Directions for this task: Give back the entries exactly, ending with the "Task: Edit the" line.

Material to process:
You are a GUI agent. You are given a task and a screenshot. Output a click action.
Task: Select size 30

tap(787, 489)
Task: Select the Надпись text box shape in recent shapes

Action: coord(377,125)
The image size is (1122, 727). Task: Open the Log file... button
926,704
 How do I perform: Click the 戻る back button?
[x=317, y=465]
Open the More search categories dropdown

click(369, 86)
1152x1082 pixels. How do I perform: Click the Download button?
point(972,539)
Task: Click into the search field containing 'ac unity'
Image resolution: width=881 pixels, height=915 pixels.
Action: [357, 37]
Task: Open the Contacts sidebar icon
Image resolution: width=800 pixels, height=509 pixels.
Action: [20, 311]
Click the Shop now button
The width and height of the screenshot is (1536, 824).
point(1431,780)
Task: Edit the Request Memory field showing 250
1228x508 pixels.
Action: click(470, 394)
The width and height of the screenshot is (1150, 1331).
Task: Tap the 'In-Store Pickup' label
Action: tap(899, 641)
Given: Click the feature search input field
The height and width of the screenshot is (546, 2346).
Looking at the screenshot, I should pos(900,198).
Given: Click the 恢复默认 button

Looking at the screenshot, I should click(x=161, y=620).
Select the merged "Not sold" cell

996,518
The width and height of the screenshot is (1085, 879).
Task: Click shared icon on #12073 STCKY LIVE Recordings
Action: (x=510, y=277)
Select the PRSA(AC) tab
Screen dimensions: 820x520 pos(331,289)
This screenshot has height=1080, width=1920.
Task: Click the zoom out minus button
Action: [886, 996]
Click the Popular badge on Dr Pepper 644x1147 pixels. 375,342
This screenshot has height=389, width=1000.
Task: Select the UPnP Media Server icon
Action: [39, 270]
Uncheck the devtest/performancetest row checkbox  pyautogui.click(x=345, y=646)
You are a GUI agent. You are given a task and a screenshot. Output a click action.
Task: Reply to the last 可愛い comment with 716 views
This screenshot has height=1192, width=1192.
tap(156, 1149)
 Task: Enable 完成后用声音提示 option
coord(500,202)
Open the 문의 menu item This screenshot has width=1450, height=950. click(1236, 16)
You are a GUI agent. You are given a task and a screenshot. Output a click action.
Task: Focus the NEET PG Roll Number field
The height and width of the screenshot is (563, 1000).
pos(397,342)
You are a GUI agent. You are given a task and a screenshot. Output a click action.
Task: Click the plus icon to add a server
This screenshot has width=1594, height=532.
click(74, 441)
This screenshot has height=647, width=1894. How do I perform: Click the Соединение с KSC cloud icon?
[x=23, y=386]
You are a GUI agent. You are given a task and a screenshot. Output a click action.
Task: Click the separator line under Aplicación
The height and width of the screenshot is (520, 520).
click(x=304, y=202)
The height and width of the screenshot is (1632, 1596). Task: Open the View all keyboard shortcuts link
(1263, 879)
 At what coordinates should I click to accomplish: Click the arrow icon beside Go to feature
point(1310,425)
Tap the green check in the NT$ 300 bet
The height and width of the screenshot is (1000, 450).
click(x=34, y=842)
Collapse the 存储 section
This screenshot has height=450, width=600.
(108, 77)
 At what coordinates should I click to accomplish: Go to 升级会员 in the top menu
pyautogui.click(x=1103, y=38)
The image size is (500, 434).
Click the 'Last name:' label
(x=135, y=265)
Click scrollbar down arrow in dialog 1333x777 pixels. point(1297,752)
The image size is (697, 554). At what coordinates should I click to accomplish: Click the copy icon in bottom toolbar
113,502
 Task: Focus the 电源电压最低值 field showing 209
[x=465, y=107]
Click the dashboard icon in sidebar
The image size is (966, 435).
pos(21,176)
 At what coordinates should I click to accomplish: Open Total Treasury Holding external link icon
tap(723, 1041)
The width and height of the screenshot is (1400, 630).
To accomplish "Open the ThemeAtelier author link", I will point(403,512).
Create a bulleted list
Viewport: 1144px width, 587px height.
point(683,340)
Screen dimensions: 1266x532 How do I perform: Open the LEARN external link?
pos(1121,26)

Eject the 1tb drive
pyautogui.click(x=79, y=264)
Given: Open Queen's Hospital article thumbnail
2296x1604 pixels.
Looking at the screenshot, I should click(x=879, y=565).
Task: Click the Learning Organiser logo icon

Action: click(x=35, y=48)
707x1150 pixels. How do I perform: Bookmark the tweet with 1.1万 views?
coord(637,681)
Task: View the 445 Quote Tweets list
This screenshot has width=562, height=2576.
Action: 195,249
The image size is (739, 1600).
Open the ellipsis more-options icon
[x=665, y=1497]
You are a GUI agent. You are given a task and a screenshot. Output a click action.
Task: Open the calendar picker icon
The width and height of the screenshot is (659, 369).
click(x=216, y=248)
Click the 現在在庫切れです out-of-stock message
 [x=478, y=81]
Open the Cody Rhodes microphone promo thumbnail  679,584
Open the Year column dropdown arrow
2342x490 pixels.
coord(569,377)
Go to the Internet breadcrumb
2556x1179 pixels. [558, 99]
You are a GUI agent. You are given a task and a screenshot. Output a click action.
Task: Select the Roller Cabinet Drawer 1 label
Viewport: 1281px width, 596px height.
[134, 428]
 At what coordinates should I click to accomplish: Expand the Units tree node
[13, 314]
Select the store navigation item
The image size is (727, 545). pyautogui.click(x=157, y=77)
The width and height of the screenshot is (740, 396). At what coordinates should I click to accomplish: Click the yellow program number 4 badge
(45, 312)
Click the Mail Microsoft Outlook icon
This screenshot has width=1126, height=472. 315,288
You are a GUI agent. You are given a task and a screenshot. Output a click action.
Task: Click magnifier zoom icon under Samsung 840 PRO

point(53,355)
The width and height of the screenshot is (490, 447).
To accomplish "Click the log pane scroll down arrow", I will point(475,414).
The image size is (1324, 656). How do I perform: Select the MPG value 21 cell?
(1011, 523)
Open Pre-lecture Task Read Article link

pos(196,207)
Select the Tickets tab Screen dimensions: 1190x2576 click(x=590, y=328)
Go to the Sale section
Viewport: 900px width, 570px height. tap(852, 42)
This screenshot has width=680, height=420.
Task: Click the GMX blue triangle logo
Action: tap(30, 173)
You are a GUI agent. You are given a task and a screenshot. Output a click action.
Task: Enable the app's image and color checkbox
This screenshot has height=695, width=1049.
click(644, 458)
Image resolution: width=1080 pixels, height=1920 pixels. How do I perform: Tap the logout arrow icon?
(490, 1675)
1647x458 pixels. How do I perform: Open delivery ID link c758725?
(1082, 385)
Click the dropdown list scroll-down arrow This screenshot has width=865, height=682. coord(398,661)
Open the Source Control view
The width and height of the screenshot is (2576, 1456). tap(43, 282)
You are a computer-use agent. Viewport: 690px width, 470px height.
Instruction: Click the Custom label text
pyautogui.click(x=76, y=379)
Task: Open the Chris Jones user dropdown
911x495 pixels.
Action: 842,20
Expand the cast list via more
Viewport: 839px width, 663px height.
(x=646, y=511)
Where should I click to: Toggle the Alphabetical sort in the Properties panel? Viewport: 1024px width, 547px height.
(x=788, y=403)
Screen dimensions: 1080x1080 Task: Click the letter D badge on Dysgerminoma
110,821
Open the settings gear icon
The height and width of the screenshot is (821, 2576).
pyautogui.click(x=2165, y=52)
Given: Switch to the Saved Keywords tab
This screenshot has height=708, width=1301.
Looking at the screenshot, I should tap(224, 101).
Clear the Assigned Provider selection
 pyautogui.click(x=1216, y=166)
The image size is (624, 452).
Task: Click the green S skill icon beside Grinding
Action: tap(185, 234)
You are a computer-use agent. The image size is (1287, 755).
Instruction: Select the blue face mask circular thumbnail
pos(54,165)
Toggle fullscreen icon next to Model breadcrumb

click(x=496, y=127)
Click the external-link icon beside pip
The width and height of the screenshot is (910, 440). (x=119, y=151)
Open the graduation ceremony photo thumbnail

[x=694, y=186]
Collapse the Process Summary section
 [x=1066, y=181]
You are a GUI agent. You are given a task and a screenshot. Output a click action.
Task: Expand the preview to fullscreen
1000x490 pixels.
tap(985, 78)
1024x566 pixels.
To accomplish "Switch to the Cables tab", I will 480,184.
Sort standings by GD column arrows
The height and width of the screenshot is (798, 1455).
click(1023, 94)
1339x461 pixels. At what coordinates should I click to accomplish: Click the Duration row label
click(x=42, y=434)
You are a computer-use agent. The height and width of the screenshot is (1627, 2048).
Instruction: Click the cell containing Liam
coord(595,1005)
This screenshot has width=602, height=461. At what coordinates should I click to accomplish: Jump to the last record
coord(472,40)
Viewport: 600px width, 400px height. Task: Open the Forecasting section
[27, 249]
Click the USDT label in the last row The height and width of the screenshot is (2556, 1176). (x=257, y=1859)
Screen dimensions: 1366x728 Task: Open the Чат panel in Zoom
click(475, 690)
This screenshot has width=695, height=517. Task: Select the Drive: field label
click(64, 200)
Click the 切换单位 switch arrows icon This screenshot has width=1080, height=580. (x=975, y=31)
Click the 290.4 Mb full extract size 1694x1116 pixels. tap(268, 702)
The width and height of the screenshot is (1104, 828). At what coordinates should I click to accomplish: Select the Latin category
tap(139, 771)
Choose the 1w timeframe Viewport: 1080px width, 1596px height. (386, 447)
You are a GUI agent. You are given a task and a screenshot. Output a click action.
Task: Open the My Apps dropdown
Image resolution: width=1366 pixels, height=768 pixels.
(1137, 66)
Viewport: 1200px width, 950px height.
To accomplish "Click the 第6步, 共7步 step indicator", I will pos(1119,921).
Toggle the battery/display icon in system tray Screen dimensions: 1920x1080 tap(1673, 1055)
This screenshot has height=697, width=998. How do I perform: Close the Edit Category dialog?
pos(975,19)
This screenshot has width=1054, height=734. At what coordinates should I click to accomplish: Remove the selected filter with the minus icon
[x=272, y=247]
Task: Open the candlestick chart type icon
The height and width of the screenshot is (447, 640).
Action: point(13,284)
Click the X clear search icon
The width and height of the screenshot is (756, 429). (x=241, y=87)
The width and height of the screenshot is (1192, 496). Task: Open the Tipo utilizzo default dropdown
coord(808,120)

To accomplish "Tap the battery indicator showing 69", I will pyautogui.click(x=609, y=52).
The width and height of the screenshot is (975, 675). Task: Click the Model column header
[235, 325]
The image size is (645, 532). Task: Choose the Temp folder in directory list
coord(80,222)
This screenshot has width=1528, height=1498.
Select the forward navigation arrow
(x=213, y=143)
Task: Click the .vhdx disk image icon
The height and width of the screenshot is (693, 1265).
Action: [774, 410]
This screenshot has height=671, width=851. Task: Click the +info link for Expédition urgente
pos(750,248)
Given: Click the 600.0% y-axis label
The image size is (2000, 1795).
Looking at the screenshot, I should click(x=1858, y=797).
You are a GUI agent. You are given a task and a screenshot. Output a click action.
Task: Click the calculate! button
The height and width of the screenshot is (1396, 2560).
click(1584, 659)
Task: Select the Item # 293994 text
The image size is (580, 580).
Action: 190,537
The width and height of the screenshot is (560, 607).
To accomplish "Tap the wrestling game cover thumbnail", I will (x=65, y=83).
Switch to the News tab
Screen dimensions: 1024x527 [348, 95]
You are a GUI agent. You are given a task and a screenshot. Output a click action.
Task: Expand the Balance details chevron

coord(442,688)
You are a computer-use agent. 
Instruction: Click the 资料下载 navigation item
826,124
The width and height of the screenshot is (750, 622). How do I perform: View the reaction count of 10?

Result of this task:
You are a GUI agent. You are given a task and a screenshot. Output a click action.
Task: Select size 30

tap(787, 489)
Task: Select the Надпись text box shape in recent shapes

Action: coord(377,125)
The image size is (1122, 727). Task: Open the Log file... button
926,704
 How do I perform: Click the 戻る back button?
[x=317, y=465]
Open the More search categories dropdown

click(369, 86)
1152x1082 pixels. How do I perform: Click the Download button?
point(972,539)
Task: Click into the search field containing 'ac unity'
Image resolution: width=881 pixels, height=915 pixels.
Action: [357, 37]
Task: Open the Contacts sidebar icon
Image resolution: width=800 pixels, height=509 pixels.
Action: [20, 311]
Click the Shop now button
The width and height of the screenshot is (1536, 824).
point(1431,780)
Task: Edit the Request Memory field showing 250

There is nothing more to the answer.